Whatever doubts there are about the military effectiveness of Egyptian air strikes in the area on Wednesday, it is clear that Egypt's Muslim Brotherhood President, Mohamed Morsi, is trying to persuade both world and domestic opinion of his readiness to use force to impose stability in the volatile desert region. Even close analysts of Mr Morsi's evolving presidency are uncertain how far it is either he, or the military, who are calling the shots. Whether the accompanying purge of senior intelligence and other officials was an opportunist move to rid the President of officials associated with the old guard, or part of a genuine effort to recover control of the northern Sinai, or both, is also not yet clear. But it does at least suggest that Mr Morsi understands that the killing of the Egyptian soldiers, widely mourned by their compatriots, presents him with his greatest challenge since taking office less than two months ago.
If he can summon the will, ability and essential support of the Egyptian military, the new President is, paradoxically, as well placed as anyone to try to tackle the intractable security problems of the Sinai.
In Gaza, Hamas has conducted its own, sometimes bloody, struggles with the local ultra-militant groups which Egypt and Israel are blaming for last Sunday's operations.

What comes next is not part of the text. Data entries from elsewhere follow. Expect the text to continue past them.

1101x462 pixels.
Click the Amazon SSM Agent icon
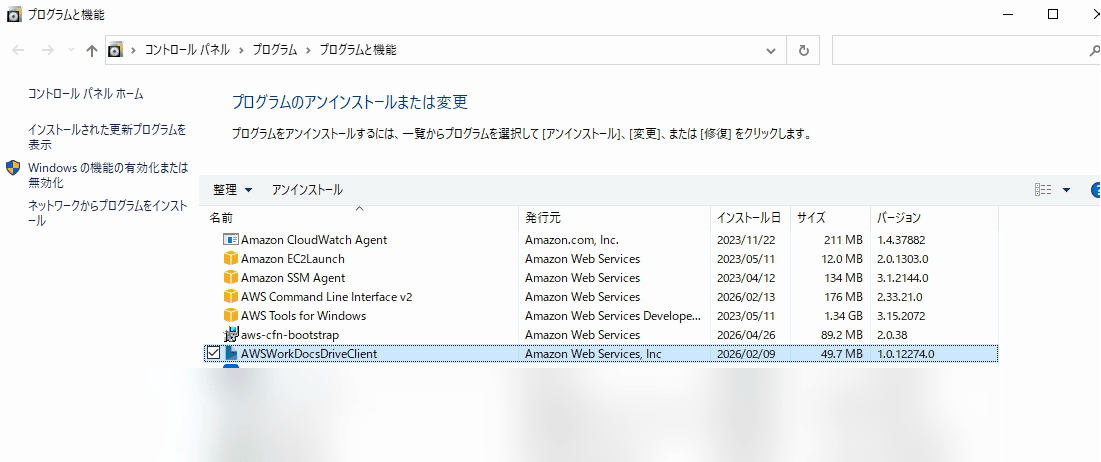tap(231, 278)
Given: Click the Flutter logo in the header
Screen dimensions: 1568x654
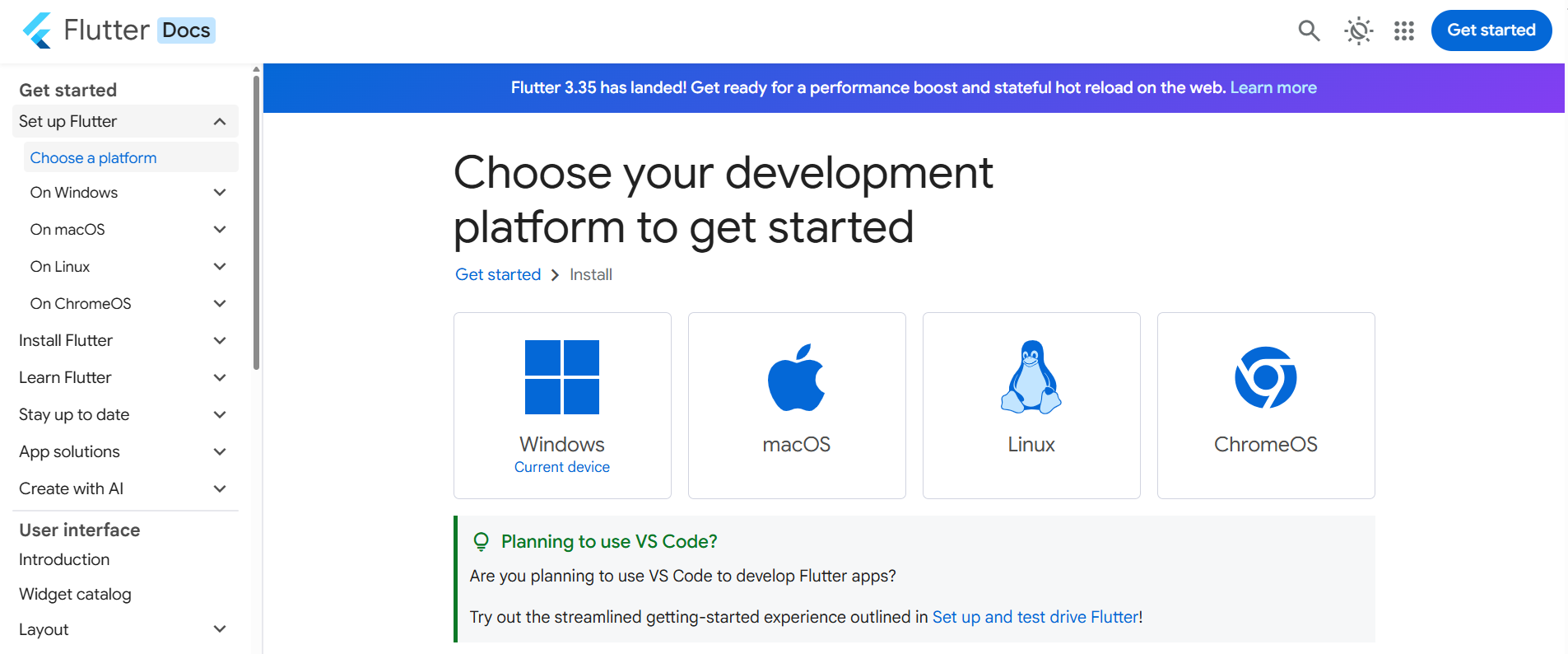Looking at the screenshot, I should tap(37, 30).

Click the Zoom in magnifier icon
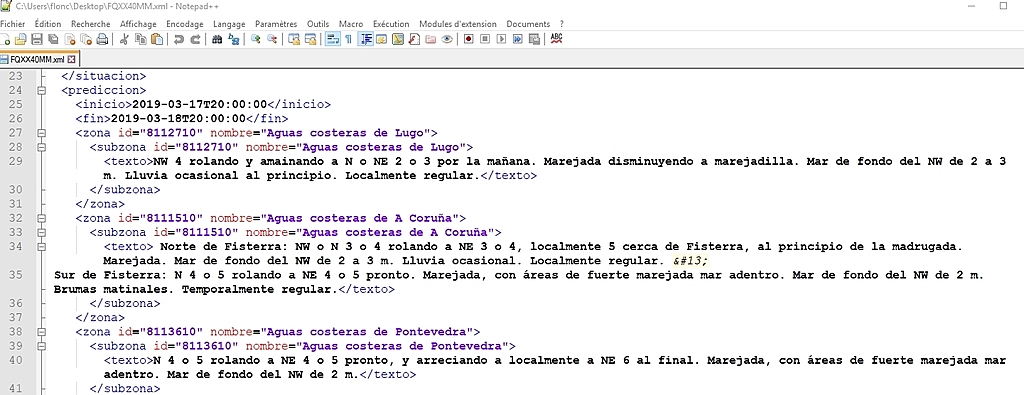click(x=256, y=39)
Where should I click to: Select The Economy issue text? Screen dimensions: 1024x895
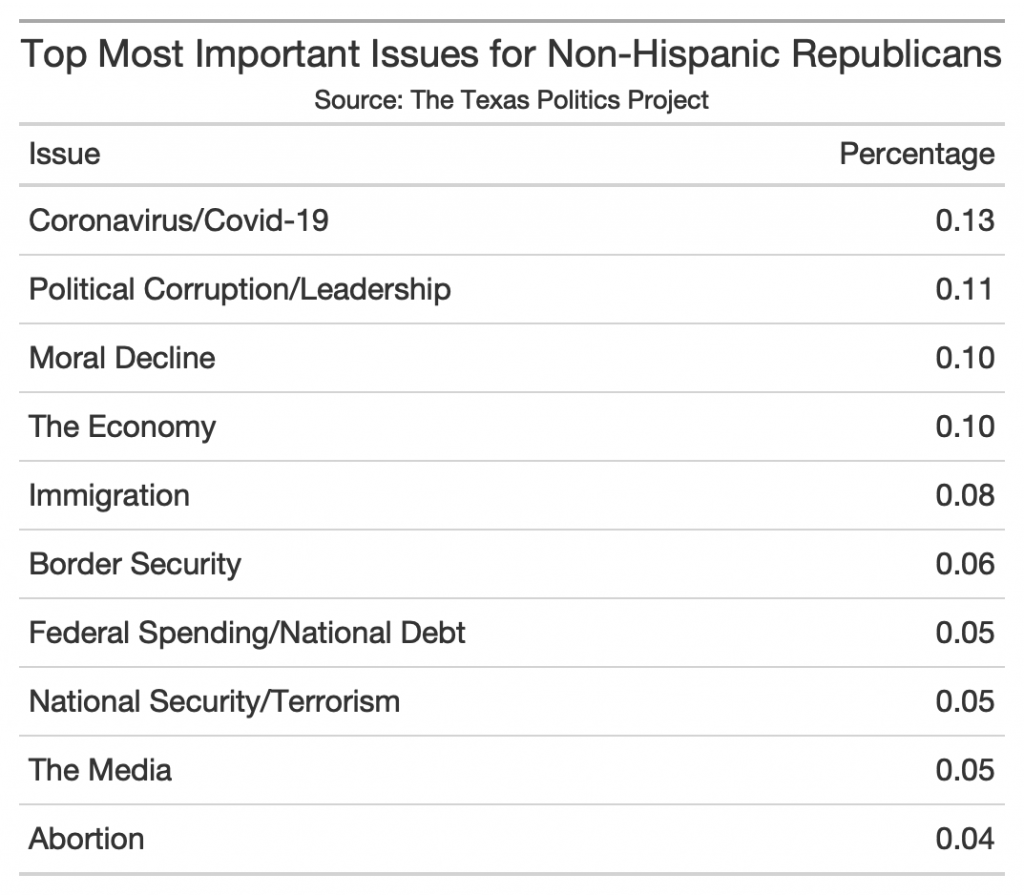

But the Gaza government has been less eager, up to now, to detain such jihadists permanently, or to stop their infiltration into Egypt through tunnels from which it derives substantial revenues. The tunnels, which have enriched a swathe of lawless Bedouin smugglers and arms dealers in the Sinai, were a response to the blockade imposed by Israel and Egypt over the past five years. And while violence has surged in the region since the fall of Hosni Mubarak last year, the seeds of tribal anarchy and extremist global jihadism were sown by the long years of social and economic neglect by the old regime.
Nor is it only Egypt's response that suggests last Sunday's bloody attack could conceivably prove a turning point. The perfunctory – and wholly unconvincing – claim from some Hamas officials that the Israeli intelligence agency was responsible only underlines the embarrassment in the movement (itself an offshoot of the Muslim Brotherhood) that Egyptian soldiers might have been killed by militants including at least some infiltrators from Gaza. Equally, Israel's willingness to allow Egypt to increase its firepower in Sinai, despite the restrictions imposed by their 1979 treaty, suggests a softening towards a new leadership in Cairo it had been quick to brand as yet another threat to Israeli security.
In fact, Israel and Egypt – for their common security – and Hamas – in the cause of fostering relations with a potentially friendlier Egyptian neighbour – have a measure of common interest here. Borders, for example, which were more open, and therefore more regulated, would serve the interests of all three. But the Middle East is not a region where logic prevails. Whether any good can come from last Sunday's attack now rests largely on the shoulders of Mr Morsi.